**** PAGE TEXT ****

29 November 2021
Until recently, developing a vaccine was a time-consuming and costly process, involving the production of inactivated or weakened virus or viral proteins. It required a lot of trial and error to make these ‘artificial’ proteins look as close to the real thing as possible – a process scientists would have to repeat each time a virus mutates and changes its structure.
mRNA technology circumvents this iterative process and instead use our own cells to make the vaccine.
The process works so well because our cells already have all the machinery they need to build perfect copies of proteins. All we need to supply is the instructions. Because these instructions only code for a small part of a virus, there’s zero chance that our cells will accidentally make the real thing.
Nestled in the nucleus, at the centre of our cells, is our DNA. It contains the instructions to produce most of the building blocks, or proteins, that make up our body.
However, DNA never ventures out of its position within the fortified nucleus. Instead, it sends out a tiny messenger molecules – mRNA – which contain only the relevant instructions for our cells to make particular proteins. This intermediate messenger is required because the machinery for making proteins lives outside the nucleus. Once the information in the mRNA is read by the cell and made into a protein, it’s no longer needed and breaks down.

****

● REQUIREMENT 1
Decide whether each statement agrees with the text on mRNA vaccines. Answer yes or no and quote the deciding words. (a) DNA leaves the nucleus to direct the making of proteins. (b) The machinery that makes proteins is located outside the nucleus. (c) The instructions supplied by an mRNA vaccine code for a whole virus.
● REQUIREMENT 2
Proceed with the text on mRNA vaccines, beginning after its final sentence.
The listing that follows is not needed for the tasks on the text on mRNA vaccines.

**** SOURCE MATERIAL ****

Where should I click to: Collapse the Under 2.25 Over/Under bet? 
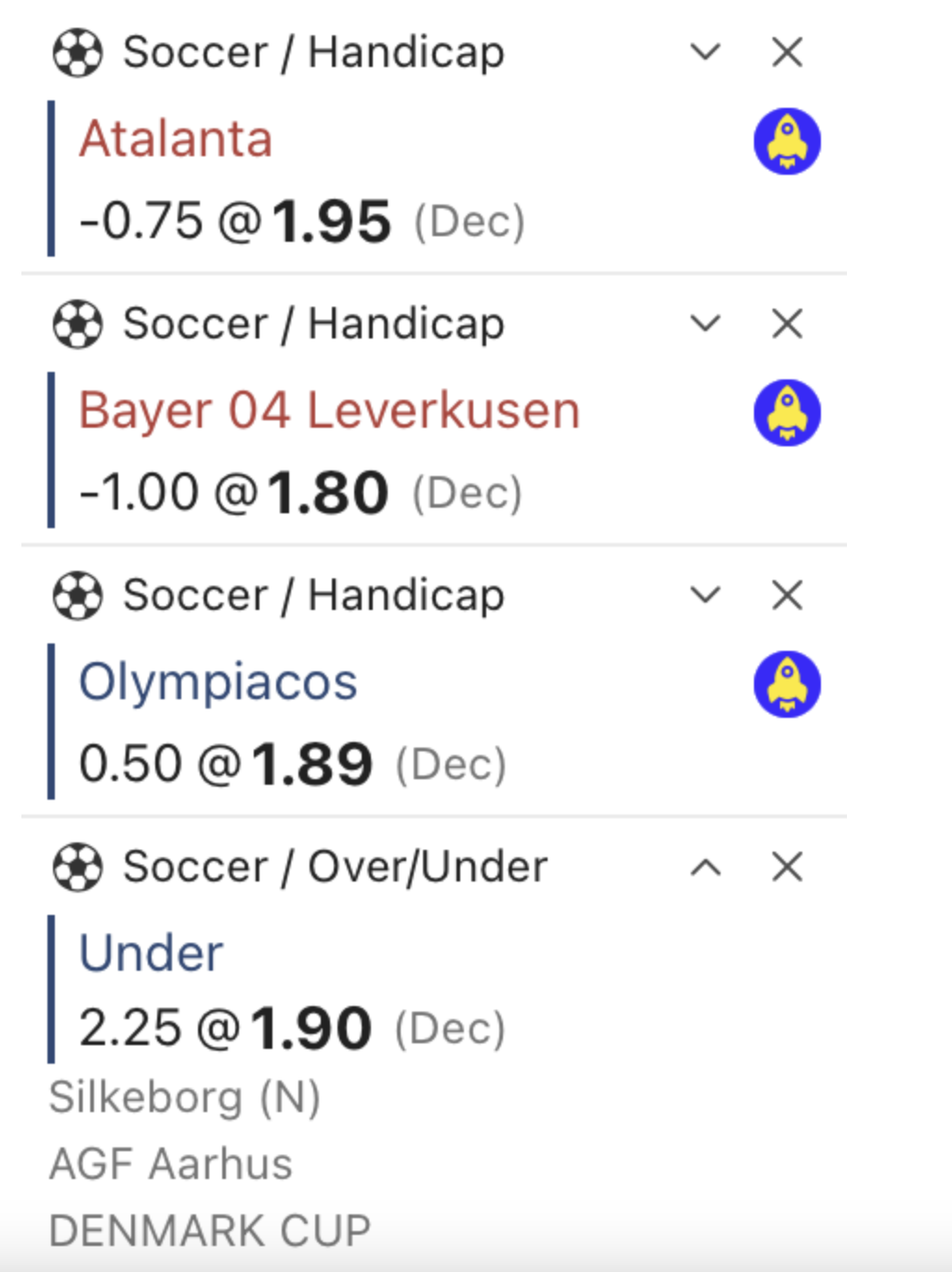click(706, 867)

****

● ANSWER 1
(a) No: "DNA never ventures out of its position within the fortified nucleus."
(b) Yes: "the machinery for making proteins lives outside the nucleus."
(c) No: "these instructions only code for a small part of a virus."

● ANSWER 2
Because viruses are also made of proteins, by presenting the body with an mRNA molecule encoding a portion of the virus, like a spike on its surface, we can get a cell to produce copies of this protein, which then get picked up by our immune cells that can now begin the process of recognising and generating immunity.
To make a new vaccine, all we need is to know the genetic code of the virus, a process that takes only a few hours. Once we know the code we can determine which bits will work best for a vaccine and generate a matching mRNA sequence. All up, it takes only a couple of days and very few resources to have a brand new vaccine, compared to sometimes years using the traditional method. Once it’s gone through the safety testing, billions of doses can be made and distributed from a single lab.